By the mid 1940s however her career as leading lady was starting to go downhill. Bollywood had conventional rules and roles for its leading women and there were few forthcoming roles of substances for actresses in their 30s. Even a re-pairing with Ashok Kumar – Kiran (1944) failed to evoke the magic of the earlier hits.
Chitnis entered the next and perhaps the most well known phase of her acting career with Filmistan’s Shaheed (1948), playing the suffering mother of Dilip Kumar. For 22 years after that Chitnis excelled playing the suffering ailing mother to the entire range of leading men of the day, often widowed or abandoned and struggling to bring up her offspring with dignity in the face of abject poverty. In fact, it is in this image that moviegoers remember her rather then her leading lady days. The very name Leela Chitnis conjures up the widow in white, coughing and slaving away. To quote RM Vijayakar in India-West magazine, 1997, “If she appeared on screen it was to cough consumptively, gobble spoonfuls of syrup from bottles perched so precariously on bedside tables that they overturned and crashed to the floor when there was no money to buy another.”

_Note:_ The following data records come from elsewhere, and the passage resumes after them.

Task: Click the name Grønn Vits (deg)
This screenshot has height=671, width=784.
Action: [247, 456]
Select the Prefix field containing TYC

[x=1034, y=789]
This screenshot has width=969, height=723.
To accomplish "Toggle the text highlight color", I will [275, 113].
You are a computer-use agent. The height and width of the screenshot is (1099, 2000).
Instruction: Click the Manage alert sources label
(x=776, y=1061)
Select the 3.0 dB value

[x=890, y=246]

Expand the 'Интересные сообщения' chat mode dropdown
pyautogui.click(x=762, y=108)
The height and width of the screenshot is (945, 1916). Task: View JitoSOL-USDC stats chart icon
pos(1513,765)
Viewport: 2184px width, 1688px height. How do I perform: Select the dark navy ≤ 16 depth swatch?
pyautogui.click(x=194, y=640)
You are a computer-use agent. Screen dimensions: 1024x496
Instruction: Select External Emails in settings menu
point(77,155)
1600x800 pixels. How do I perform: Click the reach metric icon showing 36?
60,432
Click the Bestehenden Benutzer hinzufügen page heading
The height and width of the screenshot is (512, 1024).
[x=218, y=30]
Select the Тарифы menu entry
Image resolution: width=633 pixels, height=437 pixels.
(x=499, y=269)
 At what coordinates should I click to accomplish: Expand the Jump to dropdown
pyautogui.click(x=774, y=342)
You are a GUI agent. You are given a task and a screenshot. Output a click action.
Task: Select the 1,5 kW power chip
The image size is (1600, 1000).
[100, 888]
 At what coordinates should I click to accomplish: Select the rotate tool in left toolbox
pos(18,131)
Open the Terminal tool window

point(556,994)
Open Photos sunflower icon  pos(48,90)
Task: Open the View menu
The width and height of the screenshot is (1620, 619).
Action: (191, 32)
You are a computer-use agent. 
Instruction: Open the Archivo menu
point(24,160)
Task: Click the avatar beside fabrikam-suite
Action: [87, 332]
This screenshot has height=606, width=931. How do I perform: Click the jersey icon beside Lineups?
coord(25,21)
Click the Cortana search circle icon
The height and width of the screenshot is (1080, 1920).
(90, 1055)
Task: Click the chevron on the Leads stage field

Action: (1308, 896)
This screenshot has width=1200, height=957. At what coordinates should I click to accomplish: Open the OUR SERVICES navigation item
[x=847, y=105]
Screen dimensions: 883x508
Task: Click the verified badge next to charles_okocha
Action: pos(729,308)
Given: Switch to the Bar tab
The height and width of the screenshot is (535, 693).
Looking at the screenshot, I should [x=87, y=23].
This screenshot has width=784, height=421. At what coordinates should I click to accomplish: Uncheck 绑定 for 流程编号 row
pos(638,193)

In fact, she created the archetype of the Hindi Film mother that was later personified by the likes of Achala Sachdev, Sulochana and most famously Nirupa Roy. Some well-known films showcasing Chitnis’ maternal histrionics include Raj Kapoor’s Awara (1951), the title role in Bimal Roy’s Maa (1952), BR Chopra’s Sadhna (1958), Dilip Kumar’s Gunga Jumna (1961) and Dev Anand’s Guide (1965).
After a lot of films in 1970 – Man ki Aankhen, Jeevan Mrityu and Bhai Bhai – Chitnis was seen on the screen after a gap of a few years, first with Mehman (1973) and then in Palkhon ki Chhaon Mein (1977). She continued to make sporadic appearances on the silver screen, her last film being Dil Tujhko Diya (1985). She then migrated to the United States to join her children.
Apart from acting, Chitnis created history of sorts when in 1941 she became the first Indian film star to endorse Lux soap, a privalege that only the top Hollywood heroines had till then. Chitnis also produced the film Kisise Na Kehna (1942) and directed Aaj ki Baat (1955). She also wrote and directed the stage adaptation of Somerset Maugham’s Sacred Flame (Ek Ratra Ardha Diwas (1957)) and published her autobiography Chanderi Duniyet in 1981.
Some other films of Chitnis include Wahan (1938), Kanchan (1942), Bhakta Prahlad (1946), Ghar Ghar ki Kahani (1948), Sangdil (1952), Awaaz (1956), Naya Daur (1957), Sadhana (1958), Phir Subah Hogi (1958), Dhool ka Phool (1959), Kala Bazar (1960), Hum Dono (1961), Dosti (1964) and Waqt (1965).
Leela Chitnis passed away in the United States on July 14, 2003 at a nursing home in Danbury, Connecticut.